Select Committee on Health Appendices to the Minutes of Evidence


APPENDIX 30

Memorandum by Mr David Turner (H 92)

  This evidence is submitted by Mr David Turner, a Social Worker by profession, and the father of a severely brain damaged son, injured in a road traffic accident at the age of eight in 1977. I have been a trustee of Headway the brain injury association for the last 20 years, variously holding the offices of Chairman (twice), Deputy Chairman and Vice Chairman. Additionally I am a founder member of Second Chance (the Wakefield based local group of Headway), and have variously held the positions of Secretary and Chairman (twice).

  1.  Whilst the provision of effective rehabilitation has improved enormously since the launch of Headway in 1979, there are still significant defects in the levels of expertise within the various professional disciplines involved, and also with regards to universal accessibility to good quality rehabilitation; sadly the "postcode" lottery still prevails.

  2.  The lack of Government leadership in imposing service level standards on both Health and Social Services, has led to a mushrooming of private sector facilities. These facilities are of variable quality, and are generally expensive to purchase. It seems very clear that they aim to target those who receive considerable financial damages in respect of their injuries.

  3.  Facilities for those reliant on State provision, are less available, because of financial constraints, lack of knowledge/expertise within large populations of publicly employed medical, nursing, therapeutic and community care staffs.

  4.  Because of the often global effects of traumatic brain damage, its full implications are not always recognised by clinicians, as efforts tend to be put into the readily observed problems eg physical disabilities.

  5.  One of the main reasons for non recognition/action is indeed the global effects created by severe brain damage. The effects can fall into each of the usual Community Care Plan client groups ie Mental Health; Elderly; Learning Disabilities; Physical Disabilities, but, most people with a severe head injury will fit into two, three or four of these divisions - a great bureaucratic barrier in finding the right services for the individual and his/her family.

  6.  Headway has long campaigned for traumatic brain injury to be recognised as a separate disability in its own right. This has now been done by some of the European Union organisations.

  7.  A recognition of traumatic brain injury as a separate disability to be included in local Community Care Plans would go a long way towards universal recognition and action.

  8.  A number of Government sponsored reports have advocated various pathways to achieving better services for traumatically brain damaged individuals and their families and carers. Sadly they appear to have disappeared in the bureaucratic jungle. Resurrection of some of these eg The Social Services Inspectorate Report, and more work on the Warwick University study of the 12 Government sponsored community rehabilitation programmes (which was sadly lacking in direction) would give a good basis for a way foward.

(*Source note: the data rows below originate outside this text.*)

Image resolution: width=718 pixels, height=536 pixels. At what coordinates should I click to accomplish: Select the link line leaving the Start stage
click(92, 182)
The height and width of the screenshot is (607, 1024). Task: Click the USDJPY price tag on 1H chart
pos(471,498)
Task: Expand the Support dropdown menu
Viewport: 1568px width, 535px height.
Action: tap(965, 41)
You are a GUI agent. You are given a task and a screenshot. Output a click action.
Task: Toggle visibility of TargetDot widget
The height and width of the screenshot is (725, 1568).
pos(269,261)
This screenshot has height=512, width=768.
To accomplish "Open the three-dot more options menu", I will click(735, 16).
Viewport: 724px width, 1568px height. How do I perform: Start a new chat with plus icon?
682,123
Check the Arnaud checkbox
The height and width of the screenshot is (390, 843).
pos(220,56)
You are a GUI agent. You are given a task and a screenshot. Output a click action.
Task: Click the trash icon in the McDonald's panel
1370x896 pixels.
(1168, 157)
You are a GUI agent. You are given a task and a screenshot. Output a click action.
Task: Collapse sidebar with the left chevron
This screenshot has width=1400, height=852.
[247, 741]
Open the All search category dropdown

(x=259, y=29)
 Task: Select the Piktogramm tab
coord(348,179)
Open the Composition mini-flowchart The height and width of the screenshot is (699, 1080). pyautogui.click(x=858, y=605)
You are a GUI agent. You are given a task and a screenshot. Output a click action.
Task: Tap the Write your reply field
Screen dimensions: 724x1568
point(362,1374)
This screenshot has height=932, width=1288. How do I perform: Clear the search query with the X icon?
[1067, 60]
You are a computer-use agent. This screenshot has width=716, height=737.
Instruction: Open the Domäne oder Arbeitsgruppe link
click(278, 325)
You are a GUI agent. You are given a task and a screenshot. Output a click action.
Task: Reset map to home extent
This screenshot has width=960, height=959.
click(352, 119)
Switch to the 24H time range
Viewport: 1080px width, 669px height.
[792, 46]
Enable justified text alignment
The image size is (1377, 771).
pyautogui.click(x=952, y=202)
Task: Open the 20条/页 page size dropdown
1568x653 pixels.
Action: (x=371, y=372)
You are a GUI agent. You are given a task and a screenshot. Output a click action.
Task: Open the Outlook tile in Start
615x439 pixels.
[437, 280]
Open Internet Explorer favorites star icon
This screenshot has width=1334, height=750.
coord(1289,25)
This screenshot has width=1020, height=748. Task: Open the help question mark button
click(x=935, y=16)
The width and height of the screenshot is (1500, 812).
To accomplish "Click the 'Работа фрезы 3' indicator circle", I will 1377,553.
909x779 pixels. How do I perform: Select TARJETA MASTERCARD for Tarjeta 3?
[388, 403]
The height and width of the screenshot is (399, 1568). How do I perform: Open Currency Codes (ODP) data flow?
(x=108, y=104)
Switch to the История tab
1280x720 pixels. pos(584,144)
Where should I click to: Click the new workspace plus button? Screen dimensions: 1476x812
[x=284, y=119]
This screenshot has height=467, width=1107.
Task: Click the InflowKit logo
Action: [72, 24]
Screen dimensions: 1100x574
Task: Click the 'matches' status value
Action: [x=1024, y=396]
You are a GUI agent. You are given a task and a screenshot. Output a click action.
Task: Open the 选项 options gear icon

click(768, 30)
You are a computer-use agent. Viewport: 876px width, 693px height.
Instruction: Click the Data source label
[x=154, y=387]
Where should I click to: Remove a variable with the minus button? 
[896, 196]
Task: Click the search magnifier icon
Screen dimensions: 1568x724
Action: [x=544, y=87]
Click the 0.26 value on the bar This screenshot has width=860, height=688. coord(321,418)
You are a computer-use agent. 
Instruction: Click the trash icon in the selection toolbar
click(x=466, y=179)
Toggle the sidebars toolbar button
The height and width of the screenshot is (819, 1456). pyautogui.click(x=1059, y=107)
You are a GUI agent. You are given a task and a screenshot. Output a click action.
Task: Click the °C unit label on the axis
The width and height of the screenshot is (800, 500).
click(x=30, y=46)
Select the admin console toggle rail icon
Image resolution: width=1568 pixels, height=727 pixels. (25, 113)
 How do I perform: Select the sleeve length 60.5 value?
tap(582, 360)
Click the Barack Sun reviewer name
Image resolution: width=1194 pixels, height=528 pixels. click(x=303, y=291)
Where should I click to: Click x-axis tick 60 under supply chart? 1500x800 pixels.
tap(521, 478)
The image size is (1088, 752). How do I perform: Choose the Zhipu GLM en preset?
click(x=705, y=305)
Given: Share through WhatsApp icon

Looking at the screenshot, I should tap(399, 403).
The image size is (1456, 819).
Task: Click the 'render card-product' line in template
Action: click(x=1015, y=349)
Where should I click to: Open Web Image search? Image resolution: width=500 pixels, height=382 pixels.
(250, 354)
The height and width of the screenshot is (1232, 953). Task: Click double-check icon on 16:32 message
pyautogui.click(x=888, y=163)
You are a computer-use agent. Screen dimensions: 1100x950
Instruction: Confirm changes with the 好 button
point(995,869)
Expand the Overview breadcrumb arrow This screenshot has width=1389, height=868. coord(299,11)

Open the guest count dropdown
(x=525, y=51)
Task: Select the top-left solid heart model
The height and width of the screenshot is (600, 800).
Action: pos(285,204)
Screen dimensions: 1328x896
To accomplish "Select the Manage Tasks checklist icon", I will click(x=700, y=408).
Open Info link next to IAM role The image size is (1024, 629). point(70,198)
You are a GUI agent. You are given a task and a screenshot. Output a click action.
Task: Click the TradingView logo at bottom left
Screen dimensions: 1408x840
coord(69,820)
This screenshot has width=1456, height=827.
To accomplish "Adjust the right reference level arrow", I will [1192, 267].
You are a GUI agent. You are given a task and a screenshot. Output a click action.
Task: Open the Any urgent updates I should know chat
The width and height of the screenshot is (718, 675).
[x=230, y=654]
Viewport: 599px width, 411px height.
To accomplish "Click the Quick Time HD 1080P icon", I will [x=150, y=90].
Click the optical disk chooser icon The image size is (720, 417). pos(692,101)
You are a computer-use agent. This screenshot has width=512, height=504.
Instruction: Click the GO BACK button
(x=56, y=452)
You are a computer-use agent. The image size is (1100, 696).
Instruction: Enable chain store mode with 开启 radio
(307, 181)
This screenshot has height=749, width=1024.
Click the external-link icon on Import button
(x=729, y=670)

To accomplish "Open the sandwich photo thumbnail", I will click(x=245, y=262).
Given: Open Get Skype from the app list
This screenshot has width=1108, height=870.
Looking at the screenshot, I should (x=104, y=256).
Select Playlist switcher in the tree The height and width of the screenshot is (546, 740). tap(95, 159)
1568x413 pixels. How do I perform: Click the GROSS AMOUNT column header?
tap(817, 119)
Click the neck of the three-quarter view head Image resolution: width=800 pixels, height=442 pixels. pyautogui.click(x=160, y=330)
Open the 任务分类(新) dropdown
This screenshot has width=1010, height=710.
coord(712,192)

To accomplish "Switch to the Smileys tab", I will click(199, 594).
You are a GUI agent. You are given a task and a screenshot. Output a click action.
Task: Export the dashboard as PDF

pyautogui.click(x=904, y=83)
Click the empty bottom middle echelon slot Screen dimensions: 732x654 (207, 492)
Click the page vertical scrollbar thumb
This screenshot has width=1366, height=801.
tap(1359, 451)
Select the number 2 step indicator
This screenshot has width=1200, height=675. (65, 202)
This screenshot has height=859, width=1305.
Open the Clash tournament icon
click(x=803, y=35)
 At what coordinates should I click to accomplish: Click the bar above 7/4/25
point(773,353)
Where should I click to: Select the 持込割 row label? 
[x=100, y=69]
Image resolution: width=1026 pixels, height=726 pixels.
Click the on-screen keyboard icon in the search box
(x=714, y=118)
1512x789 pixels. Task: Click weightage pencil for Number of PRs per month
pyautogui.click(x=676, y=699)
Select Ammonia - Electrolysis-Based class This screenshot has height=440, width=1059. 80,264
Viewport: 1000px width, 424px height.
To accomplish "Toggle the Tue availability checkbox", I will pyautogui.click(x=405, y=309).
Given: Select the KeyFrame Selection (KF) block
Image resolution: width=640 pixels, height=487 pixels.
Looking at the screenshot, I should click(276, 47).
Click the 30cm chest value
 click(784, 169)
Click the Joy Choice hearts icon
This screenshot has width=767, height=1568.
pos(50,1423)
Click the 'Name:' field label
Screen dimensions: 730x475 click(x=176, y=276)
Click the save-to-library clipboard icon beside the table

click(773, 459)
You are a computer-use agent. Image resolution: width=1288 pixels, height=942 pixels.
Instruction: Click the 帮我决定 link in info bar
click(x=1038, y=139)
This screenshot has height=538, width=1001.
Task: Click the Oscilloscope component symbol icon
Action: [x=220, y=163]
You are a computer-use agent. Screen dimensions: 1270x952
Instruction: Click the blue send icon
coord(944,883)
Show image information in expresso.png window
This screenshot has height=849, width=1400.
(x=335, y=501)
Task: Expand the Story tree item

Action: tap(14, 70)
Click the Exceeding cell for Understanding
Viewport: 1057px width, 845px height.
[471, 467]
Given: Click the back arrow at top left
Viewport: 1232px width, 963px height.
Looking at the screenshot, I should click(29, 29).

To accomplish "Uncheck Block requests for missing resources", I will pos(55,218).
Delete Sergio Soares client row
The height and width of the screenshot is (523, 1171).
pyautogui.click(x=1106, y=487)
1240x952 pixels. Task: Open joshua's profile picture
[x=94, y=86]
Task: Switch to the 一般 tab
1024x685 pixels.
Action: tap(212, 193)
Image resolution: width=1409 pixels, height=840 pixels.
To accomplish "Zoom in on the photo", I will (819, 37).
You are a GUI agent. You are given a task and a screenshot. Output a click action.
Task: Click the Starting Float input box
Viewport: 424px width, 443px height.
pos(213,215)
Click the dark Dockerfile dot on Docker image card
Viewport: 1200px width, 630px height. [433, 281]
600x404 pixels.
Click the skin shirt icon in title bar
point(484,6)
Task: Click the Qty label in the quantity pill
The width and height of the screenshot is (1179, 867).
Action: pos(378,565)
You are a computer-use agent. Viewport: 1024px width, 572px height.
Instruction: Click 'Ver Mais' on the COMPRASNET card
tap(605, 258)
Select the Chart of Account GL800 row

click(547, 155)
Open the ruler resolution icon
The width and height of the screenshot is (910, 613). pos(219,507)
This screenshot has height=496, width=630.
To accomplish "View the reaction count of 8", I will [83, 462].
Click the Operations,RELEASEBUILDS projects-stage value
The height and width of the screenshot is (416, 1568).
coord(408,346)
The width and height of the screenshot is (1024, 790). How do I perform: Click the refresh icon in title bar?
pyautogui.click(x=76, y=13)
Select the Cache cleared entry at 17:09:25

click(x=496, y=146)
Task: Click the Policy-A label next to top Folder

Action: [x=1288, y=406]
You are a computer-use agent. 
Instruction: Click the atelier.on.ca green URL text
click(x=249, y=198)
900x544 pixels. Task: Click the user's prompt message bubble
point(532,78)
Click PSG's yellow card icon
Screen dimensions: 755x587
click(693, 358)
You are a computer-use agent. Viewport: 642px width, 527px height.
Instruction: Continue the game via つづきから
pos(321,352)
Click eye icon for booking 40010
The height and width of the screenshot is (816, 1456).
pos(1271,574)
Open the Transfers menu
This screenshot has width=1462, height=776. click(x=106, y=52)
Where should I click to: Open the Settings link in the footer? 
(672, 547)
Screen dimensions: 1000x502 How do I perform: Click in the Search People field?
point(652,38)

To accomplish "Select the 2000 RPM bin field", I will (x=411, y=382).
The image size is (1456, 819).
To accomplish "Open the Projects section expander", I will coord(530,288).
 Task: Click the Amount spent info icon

  9.  My recommendations are annexed.

February 2001

Annex

RECOMMENDATIONS

  1.  All Casualty Departments have medical personnel skilled in the early management of severe head injury/brain damage.

  2.  All Casualty Departments to screen all head injury for any brain damage, including mild, moderate and severe.

  3.  Any patient with detected or possible brain damage to be transferred to a specialist neurosurgical unit as soon as possible.

  4.  All hospital NHS Trusts to provide easy and universal access to specialist traumatic brain damage rehabilitation.

  5.  All hospital NHS Trusts to appoint a specialist co-ordinator to ensure that each patient with traumatic brain injury is identified and tracked through appropriate treatment/rehabilitation pathways.

  6.  All Local Authority Social Services Departments to appoint a specialist traumatic brain injury case manager to work closely with hospital colleagues to ensure good and appropriate discharge plans, and to arrange satisfactory care plans for all such patients/clients.

  7.  Traumatic Brain Injury to be defined as a separate disability in its own right.

  8.  All local Community Care Plans to include Traumatic Brain Damage as a separate category in its own right.